Carlo Adriano García Prades (born 12 February 2001), known as Carlo Adriano, is a Spanish footballer who plays as a central midfielder for Villarreal CF.

Club career
Born in Villarreal, Castellón, Valencian Community, Carlo Adriano joined Villarreal CF's youth setup in 2010, from CD Benicasim. He made his senior debut with the C-team on 24 August 2019, starting in a 3–0 Tercera División away win against CF Recambios Colón.

Carlo Adriano scored his first senior goal on 1 September 2019, netting the game's only in a home success over CD Olímpic de Xàtiva.

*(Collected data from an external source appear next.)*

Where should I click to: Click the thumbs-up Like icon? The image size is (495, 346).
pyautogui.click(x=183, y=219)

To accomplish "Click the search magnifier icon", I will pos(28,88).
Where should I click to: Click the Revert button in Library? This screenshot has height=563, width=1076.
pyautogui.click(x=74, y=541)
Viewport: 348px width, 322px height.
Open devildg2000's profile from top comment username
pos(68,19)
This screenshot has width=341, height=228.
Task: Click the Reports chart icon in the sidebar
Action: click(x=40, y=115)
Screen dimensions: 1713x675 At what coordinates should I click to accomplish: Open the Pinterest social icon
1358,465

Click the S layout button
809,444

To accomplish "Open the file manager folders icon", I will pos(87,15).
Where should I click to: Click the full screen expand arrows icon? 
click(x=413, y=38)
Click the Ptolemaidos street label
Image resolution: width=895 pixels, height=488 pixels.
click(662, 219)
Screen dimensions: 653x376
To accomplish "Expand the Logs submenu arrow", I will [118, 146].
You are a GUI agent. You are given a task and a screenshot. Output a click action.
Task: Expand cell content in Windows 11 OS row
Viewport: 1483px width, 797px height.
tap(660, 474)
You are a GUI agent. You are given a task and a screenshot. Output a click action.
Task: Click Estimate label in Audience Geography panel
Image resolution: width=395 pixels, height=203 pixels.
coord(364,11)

On 26 October, he scored a brace in a 5–0 home routing of UD Benigànim.

Ahead of the 2020–21 season, Carlo Adriano was assigned to the reserves in Segunda División B, and made his debut for the side on 18 October 2020 by starting in a 0–1 loss at SCR Peña Deportiva. He made his first team debut on 16 December, coming on as a late substitute for Juan Foyth in a 6–0 away routing of SD Leioa, for the season's Copa del Rey; by doing so, he became the sixth player born in Villarreal to debut for the club.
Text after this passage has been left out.